Oggi ricorrono ventiquattro anni dagli attentati dell’11 settembre 2001, quando quattro aerei di linea vennero dirottati da un commando di al Qaida, organizzazione terroristica islamista di origine afghana attiva dal 1988, e lanciati contro obiettivi simbolici negli Stati Uniti. Le immagini delle Torri Gemelle che crollano a Manhattan sono rimaste fissate nella memoria collettiva, ma ogni anniversario offre l’occasione di una rilettura dell’evento attraverso altre prospettive, permettendo di comprendere le profonde conseguenze di quel giorno.
Il World Trade Center, inaugurato all’inizio degli anni Settanta, era il centro direzionale della Grande Mela, simbolo della modernità economica e della fiducia americana nell’architettura come rappresentazione di potere. I due grattacieli, progettati da Minoru Yamasaki, all’epoca erano i più alti del mondo e avevano contribuito a ridisegnare la skyline di New York. Quando furono abbattuti, con loro crollò letteralmente un’idea di invulnerabilità che aveva accompagnato l’Occidente per gran parte della seconda metà del Novecento.
Le torri gemelle in una foto dello skyline di New York nel 1995 | via Shutterstock
L’attacco non colpì soltanto New York. Un altro aereo fu fatto schiantare contro il Pentagono, quartier generale del Dipartimento della Difesa a Washington, mentre il quarto, diretto probabilmente verso il Congresso o la Casa Bianca, precipitò in Pennsylvania grazie alla rivolta dei passeggeri. L’azione coordinata in quattro punti diversi del Paese aveva come obiettivo dimostrare che gli Stati Uniti potevano essere raggiunti e violati in un modo mai immaginato prima.
Gli effetti politici e sociali furono immediati.

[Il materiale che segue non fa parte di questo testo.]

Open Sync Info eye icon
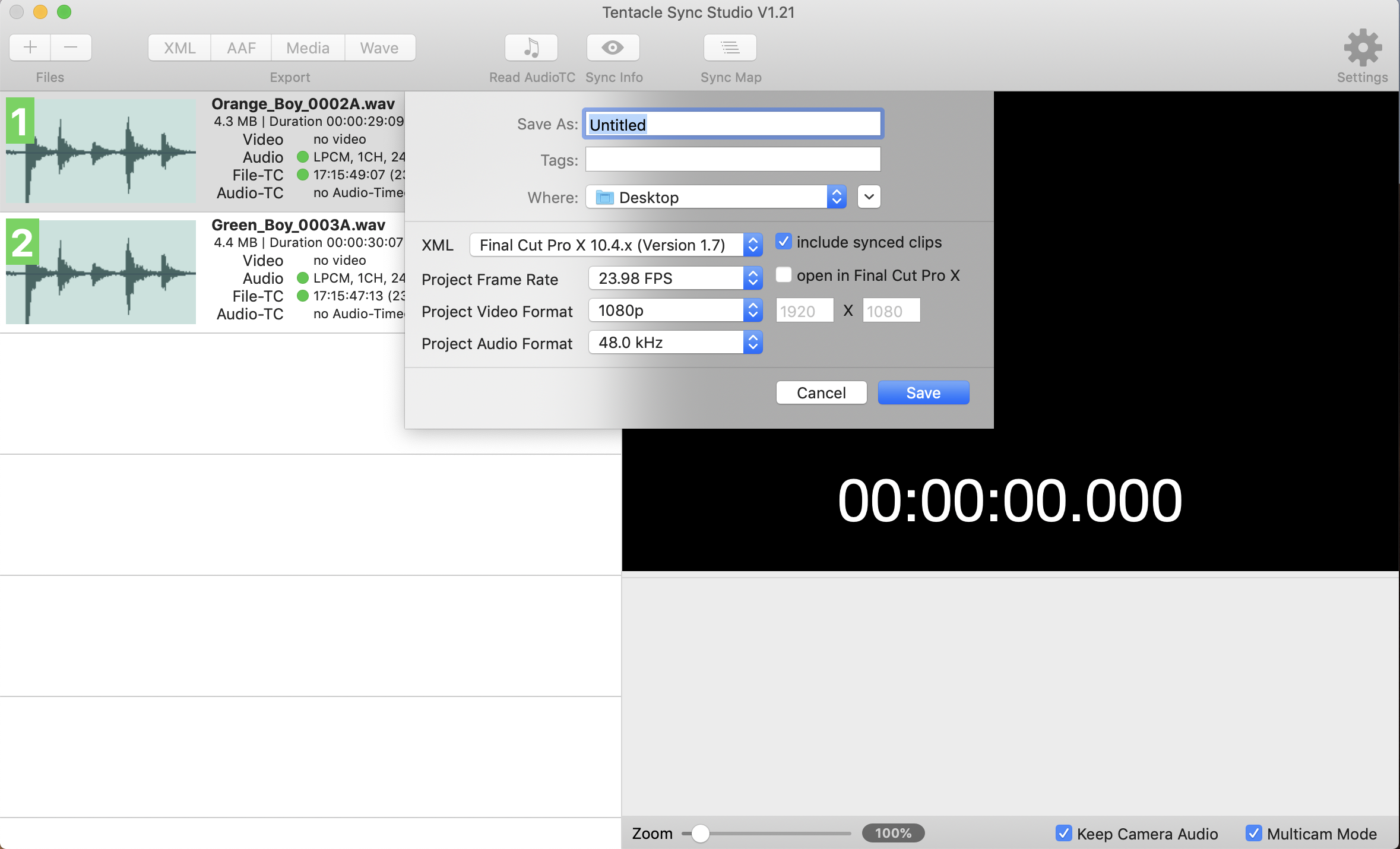1400x849 pixels. tap(613, 47)
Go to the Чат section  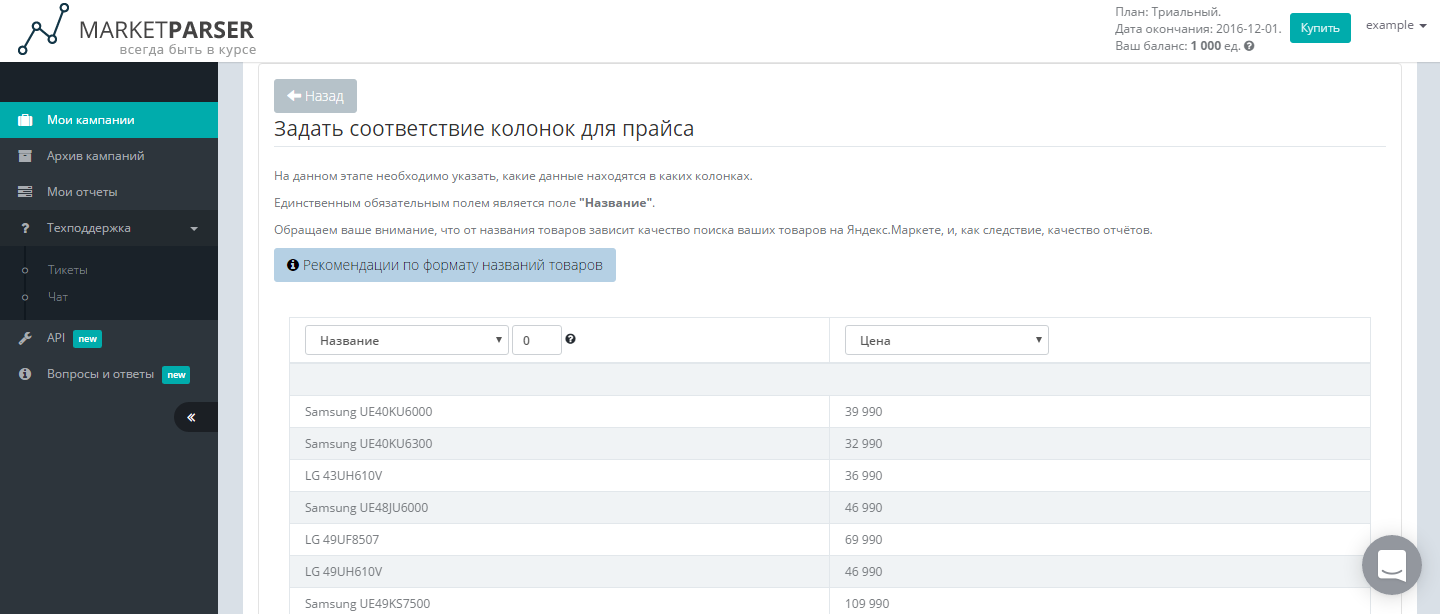tap(57, 296)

Il presidente George W. Bush dichiarò la “guerra al terrorismo” e pochi mesi dopo gli Stati Uniti invasero l’Afghanistan, accusato di ospitare i vertici di al Qaida. Nel 2003 la campagna militare si estese anche all’Iraq, in un intreccio di motivazioni e giustificazioni che avrebbero segnato la politica internazionale per decenni. Nella vita quotidiana degli americani, invece, gli attentati cambiarono radicalmente i protocolli di sicurezza, dalle procedure negli aeroporti alla sorveglianza elettronica interna.

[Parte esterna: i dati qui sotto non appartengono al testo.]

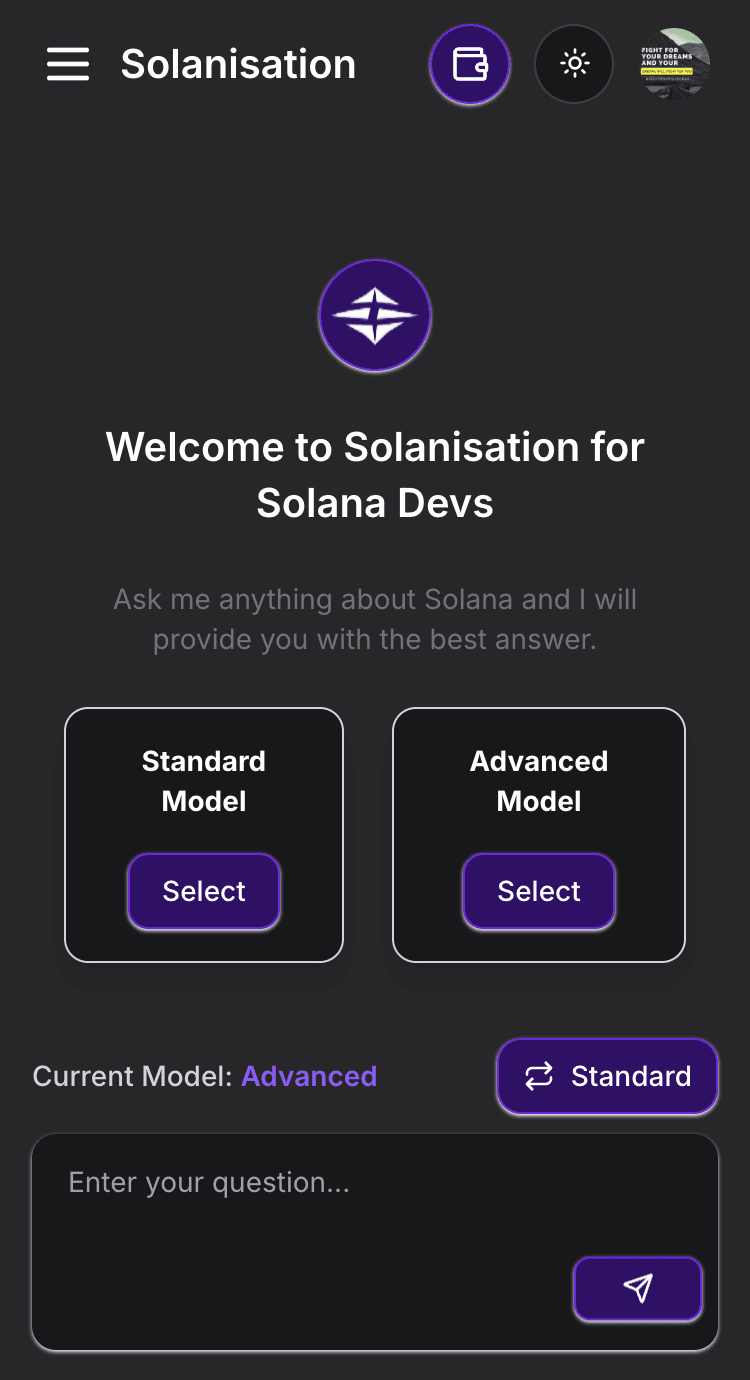Send the question with paper-plane icon

(638, 1289)
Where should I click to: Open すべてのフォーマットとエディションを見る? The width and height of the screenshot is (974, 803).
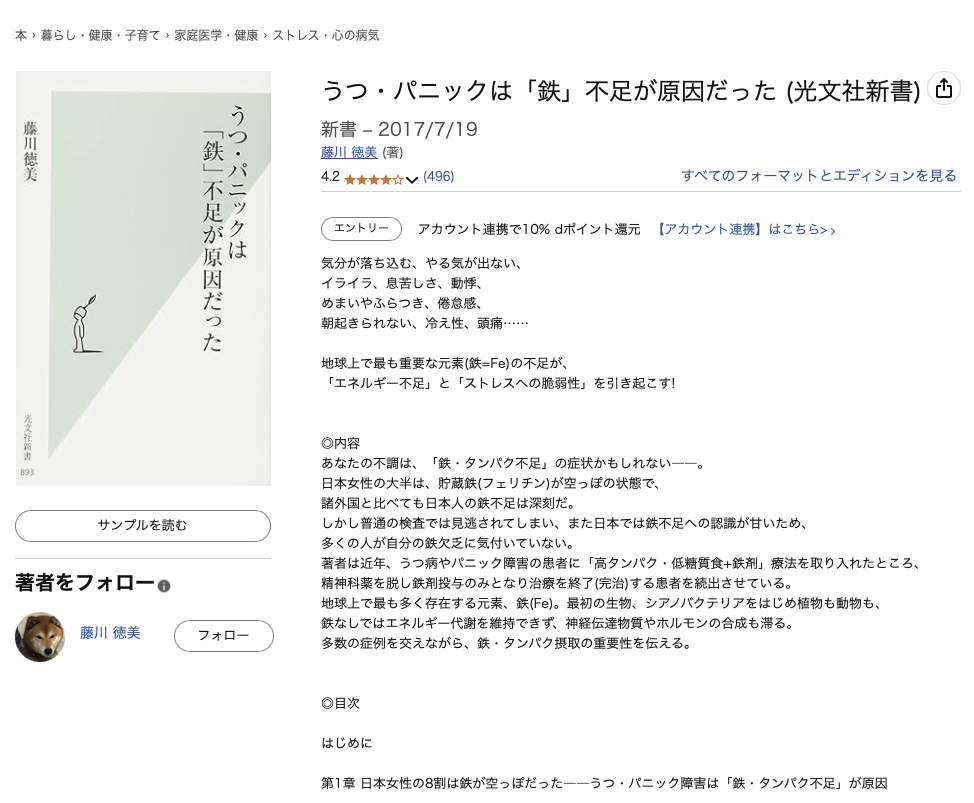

Giornalisti e pompieri vicino al Ground Zero poco dopo il crollo delle torri | via Shutterstock
Il modo in cui New York ha elaborato il trauma ha seguito percorsi complessi. L’area di Ground Zero, per anni spazio aperto e dolorosamente vuoto, è diventata progressivamente un luogo di ricostruzione simbolica. Oggi al suo posto si trovano il Memoriale e il Museo dell’11 settembre, con le due vasche che ripercorrono l’ingombro delle Torri e i nomi delle quasi tremila vittime incisi nel bronzo. La ricostruzione urbanistica ha incluso anche il grattacielo One World Trade Center, inaugurato nel 2014, alto 541 metri (1776 in piedi, altezza scelta per rappresentare l’anno della dichiarazione d’indipendenza degli Stati Uniti), progettato per restituire una nuova centralità alla zona sud di Manhattan.

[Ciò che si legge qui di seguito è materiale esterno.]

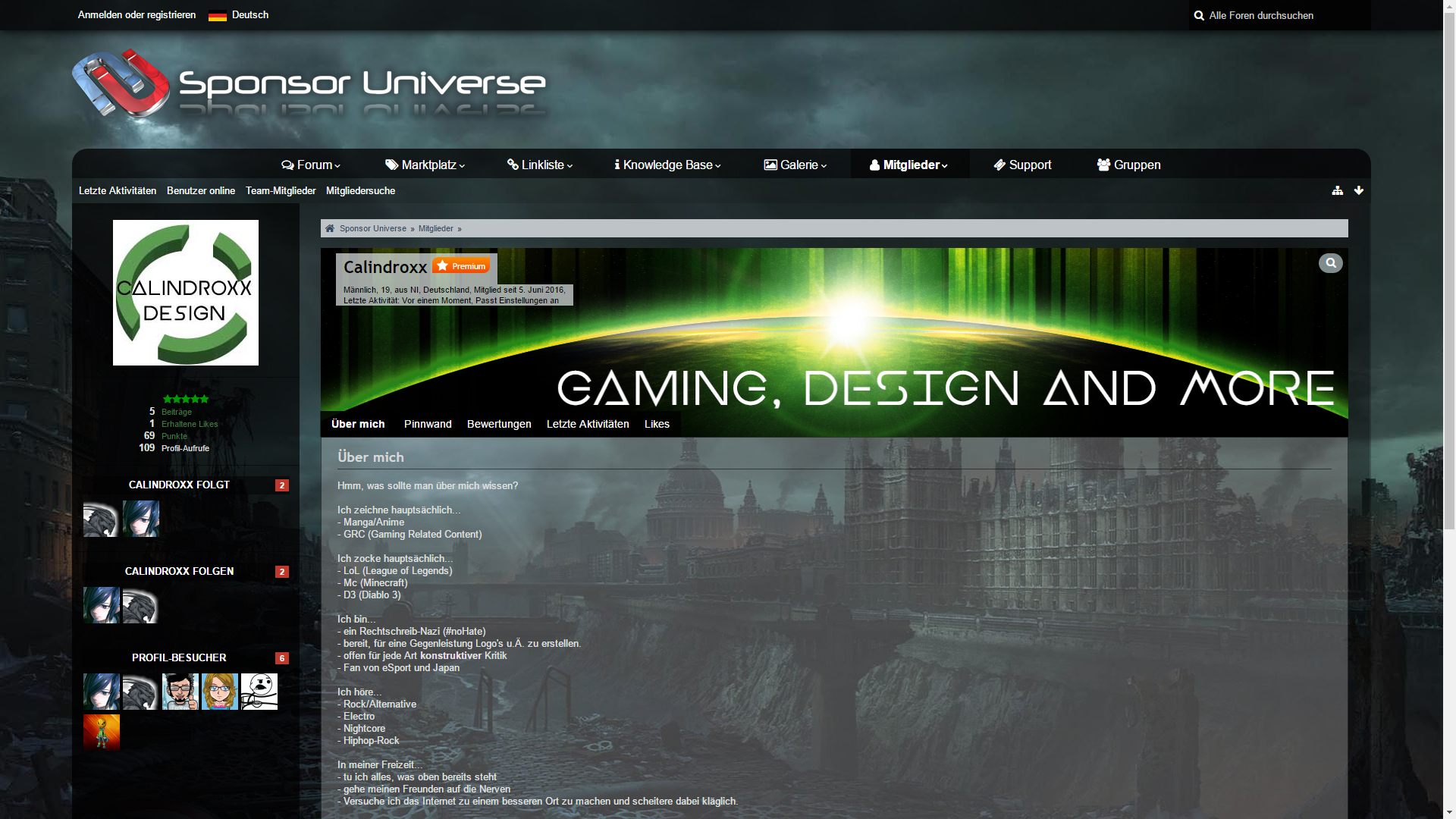Click the sitemap icon in subnavigation bar
The image size is (1456, 819).
click(1337, 190)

Un altro aspetto meno visibile riguarda la trasformazione culturale. Dopo l’11 settembre la città ha visto nascere un numero crescente di iniziative artistiche e di memoria collettiva: spettacoli teatrali, film, romanzi e opere d’arte hanno cercato di elaborare non solo la tragedia, ma il senso di perdita e di cambiamento che essa aveva provocato. In questo modo il trauma è stato integrato nella politica, nell’urbanistica e nel racconto quotidiano della cultura americana e internazionale.
Ventiquattro anni dopo, l’11 settembre continua a essere un punto di riferimento. Non soltanto per chi visse quei momenti davanti agli schermi televisivi, ma anche per generazioni più giovani che non hanno un ricordo diretto dell’evento e lo conoscono soltanto come fatto storico. Ogni anniversario riporta la città e il Paese a confrontarsi con ciò che quell’attacco rappresentò: il momento in cui la percezione di sicurezza fu irrimediabilmente trasformata.